Pensamentos e mais pensamentos negativos tomavam conta de mim. Eu despertava às 3 da manhã e não dormia mais, o cansaço, a preocupação, o medo, o estresse, as contas... tudo foi embolando de um jeito que minha ansiedade parecia aquelas bolas de feno que rolam ao vento em filmes de faroeste!  Até que certa noite, para piorar ainda mais a situação, comecei a ouvir um zumbido interno, um zumbido baixinho e irritante que conseguia prender minha atenção mesmo com quaisquer outros barulhos externos, o chiado de dentro da minha cabeça! 

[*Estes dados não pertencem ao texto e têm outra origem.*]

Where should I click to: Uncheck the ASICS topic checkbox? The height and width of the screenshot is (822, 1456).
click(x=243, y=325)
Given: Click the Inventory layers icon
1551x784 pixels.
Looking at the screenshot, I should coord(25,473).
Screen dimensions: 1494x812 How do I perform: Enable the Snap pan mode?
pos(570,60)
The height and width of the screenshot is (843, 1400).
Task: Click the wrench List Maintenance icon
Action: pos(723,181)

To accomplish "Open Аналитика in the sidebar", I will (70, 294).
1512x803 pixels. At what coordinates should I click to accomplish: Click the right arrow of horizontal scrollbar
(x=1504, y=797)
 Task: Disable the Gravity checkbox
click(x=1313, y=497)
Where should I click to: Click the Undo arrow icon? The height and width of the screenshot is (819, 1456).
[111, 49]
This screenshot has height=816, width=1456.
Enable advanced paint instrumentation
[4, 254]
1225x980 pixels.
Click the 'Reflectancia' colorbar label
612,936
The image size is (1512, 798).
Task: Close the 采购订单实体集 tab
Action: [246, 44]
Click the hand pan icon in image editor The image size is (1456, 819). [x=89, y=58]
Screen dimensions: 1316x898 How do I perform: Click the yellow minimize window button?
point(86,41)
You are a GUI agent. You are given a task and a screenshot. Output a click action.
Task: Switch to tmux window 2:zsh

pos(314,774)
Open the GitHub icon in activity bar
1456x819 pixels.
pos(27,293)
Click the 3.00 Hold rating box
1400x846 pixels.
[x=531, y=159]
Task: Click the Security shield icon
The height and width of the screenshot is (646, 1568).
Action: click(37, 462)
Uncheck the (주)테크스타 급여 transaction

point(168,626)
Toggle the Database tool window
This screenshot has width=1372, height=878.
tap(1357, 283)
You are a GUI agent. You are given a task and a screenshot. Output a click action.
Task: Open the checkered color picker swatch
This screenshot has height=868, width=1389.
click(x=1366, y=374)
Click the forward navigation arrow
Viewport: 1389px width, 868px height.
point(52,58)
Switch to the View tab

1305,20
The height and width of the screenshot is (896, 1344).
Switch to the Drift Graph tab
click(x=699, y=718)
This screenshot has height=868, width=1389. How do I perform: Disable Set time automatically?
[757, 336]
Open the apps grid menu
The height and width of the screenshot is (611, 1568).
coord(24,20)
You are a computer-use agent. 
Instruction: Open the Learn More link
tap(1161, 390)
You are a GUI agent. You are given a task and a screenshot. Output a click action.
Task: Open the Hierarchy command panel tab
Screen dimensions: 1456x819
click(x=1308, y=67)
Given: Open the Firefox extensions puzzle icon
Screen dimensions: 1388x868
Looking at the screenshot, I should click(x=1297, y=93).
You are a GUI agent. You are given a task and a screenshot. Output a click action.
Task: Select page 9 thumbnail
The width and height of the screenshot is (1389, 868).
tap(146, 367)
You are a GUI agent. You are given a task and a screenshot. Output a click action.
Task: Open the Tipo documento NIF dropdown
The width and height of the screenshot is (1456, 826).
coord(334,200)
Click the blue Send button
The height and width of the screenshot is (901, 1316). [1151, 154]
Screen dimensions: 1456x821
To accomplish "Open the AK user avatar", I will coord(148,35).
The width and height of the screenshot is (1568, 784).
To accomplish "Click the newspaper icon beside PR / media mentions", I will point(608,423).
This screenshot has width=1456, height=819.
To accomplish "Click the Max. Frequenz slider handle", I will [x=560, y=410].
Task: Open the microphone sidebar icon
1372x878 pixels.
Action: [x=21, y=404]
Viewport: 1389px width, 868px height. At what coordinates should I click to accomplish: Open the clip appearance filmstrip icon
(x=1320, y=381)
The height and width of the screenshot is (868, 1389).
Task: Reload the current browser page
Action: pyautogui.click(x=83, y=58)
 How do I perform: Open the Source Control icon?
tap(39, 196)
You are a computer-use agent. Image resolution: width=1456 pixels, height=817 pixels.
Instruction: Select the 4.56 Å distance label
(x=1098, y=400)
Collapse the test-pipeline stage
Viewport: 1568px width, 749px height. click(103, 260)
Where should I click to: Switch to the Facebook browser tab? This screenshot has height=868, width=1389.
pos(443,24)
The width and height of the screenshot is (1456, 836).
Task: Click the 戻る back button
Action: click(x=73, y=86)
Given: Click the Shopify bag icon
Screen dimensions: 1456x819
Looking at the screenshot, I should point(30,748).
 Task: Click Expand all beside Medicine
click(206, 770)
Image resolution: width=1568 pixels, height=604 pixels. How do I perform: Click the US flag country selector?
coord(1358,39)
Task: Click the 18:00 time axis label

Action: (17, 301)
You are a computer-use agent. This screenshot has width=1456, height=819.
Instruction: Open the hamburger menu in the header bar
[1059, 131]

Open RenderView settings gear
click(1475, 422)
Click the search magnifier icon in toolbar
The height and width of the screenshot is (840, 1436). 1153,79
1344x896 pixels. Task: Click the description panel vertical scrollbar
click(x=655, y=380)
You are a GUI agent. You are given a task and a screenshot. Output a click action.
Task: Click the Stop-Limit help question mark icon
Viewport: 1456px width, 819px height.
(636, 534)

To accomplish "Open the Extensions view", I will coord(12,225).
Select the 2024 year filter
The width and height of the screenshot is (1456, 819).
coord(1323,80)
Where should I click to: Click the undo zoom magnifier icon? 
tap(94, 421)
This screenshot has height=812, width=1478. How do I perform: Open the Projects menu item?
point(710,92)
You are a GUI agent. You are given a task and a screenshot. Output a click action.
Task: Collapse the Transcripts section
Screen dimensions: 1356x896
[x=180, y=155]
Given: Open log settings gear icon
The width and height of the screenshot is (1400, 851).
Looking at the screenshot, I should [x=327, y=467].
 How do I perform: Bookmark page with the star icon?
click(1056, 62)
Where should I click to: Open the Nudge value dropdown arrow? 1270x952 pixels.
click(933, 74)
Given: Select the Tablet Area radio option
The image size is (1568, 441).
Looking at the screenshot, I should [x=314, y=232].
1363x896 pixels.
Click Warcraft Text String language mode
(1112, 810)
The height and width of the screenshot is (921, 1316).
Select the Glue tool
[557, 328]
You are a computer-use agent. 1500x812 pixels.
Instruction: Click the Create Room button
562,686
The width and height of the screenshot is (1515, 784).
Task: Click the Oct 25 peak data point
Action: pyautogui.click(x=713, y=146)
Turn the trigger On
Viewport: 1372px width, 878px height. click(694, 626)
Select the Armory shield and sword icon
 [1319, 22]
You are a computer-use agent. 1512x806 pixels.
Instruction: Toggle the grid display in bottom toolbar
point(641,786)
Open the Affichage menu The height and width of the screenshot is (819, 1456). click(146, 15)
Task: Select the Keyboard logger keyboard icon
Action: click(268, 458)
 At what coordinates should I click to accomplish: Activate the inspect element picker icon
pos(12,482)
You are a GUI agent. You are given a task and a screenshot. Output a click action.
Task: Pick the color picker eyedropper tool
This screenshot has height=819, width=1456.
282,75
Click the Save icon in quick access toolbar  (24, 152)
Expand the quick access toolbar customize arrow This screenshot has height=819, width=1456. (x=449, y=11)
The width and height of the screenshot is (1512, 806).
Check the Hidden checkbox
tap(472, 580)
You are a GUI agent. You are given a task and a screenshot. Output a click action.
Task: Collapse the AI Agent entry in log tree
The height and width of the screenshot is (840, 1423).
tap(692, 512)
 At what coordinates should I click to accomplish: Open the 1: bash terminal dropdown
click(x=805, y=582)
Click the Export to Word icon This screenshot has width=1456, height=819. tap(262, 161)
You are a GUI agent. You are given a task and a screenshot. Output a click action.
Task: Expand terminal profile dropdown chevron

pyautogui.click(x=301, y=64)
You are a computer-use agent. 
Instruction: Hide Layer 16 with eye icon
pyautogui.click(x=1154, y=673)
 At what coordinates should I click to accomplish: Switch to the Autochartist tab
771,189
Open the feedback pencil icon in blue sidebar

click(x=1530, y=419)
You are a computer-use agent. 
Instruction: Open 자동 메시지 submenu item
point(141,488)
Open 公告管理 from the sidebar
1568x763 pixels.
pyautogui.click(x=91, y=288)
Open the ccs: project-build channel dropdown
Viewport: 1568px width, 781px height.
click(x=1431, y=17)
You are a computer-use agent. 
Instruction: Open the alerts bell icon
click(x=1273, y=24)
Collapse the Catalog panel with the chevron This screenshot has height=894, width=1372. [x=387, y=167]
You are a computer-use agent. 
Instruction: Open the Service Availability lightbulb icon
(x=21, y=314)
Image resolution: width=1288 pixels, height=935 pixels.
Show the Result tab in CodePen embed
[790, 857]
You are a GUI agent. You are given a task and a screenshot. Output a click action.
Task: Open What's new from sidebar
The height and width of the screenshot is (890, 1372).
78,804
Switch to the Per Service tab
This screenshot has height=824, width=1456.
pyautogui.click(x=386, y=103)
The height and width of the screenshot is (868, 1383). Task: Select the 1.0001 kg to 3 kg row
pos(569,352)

Procurei ajuda de amigos médicos que me reviraram, exames e mais exames. Aquilo não era normal! Eu estava com labirintite ou algo ainda mais sério, não era possível ficar irritado naquele nível. Exames todos perfeitos. Já sei, endorfinas são a solução! Me acabava na academia, chegava em casa com corpo exausto e a mente mais inquieta do que nunca. Então como farmacêutico naturopata que sou, parti para as plantinhas mágicas: valeriana, passiflora, melissa, kaka-kawa, pfaffia, ginseng, ginkgo, mulungu, rhodiola. Elas me ajudaram, sentia-me mais relaxado, passei a dormir melhor, mas o zumbido continuava ali, assim como o estresse, a ansiedade, o medo.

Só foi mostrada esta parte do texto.